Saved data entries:
══════
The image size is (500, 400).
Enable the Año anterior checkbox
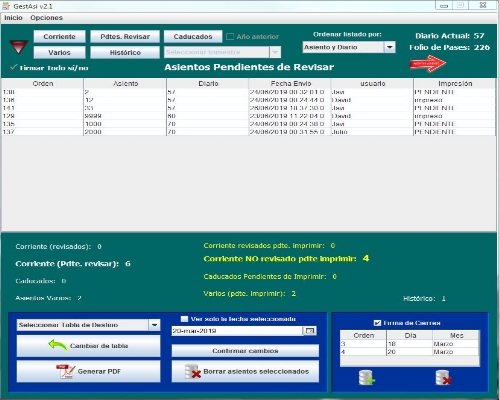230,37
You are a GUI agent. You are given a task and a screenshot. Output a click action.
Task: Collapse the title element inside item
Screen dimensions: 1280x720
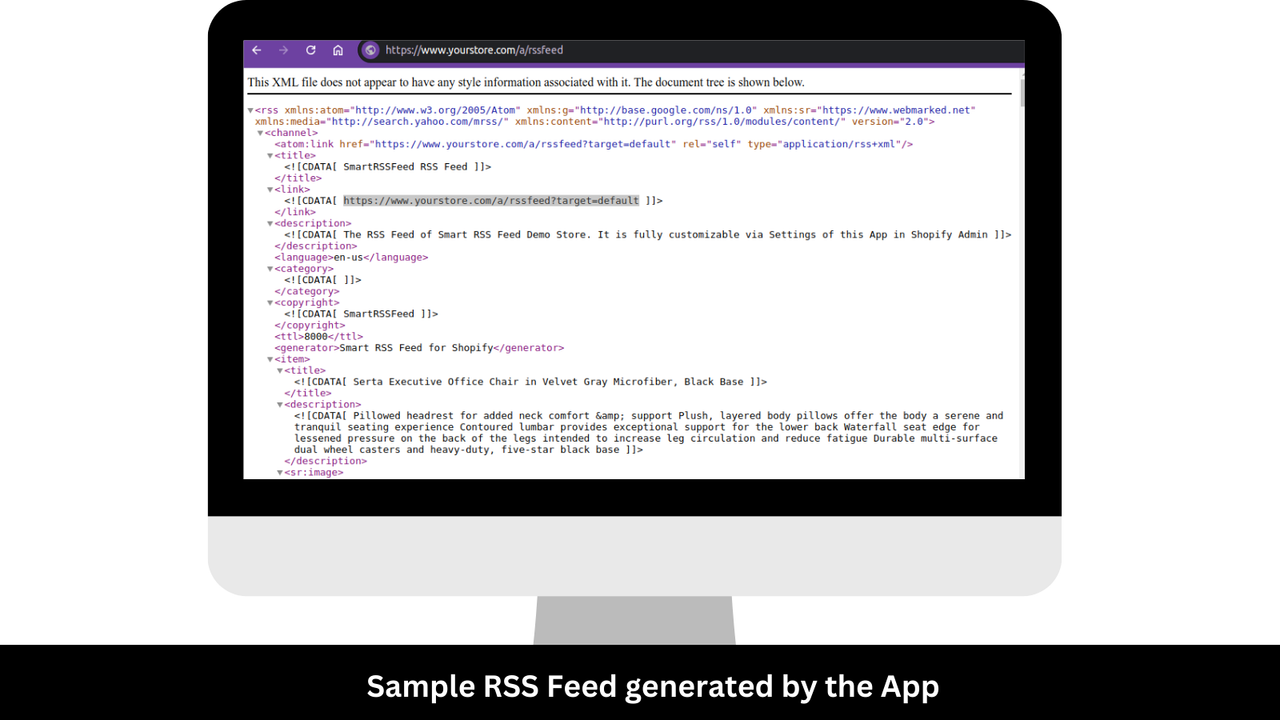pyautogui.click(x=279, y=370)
══════
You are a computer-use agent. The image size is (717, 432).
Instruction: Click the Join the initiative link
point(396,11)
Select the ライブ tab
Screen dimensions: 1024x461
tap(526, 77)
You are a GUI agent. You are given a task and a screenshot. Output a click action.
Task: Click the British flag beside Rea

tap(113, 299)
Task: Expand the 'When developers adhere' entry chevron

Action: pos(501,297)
══════
• Requirement
If a line in the records above has the word "size", copy it out.

• Problem solution
The image size is (500, 400).
You are a computer-use agent. The image size is (717, 432).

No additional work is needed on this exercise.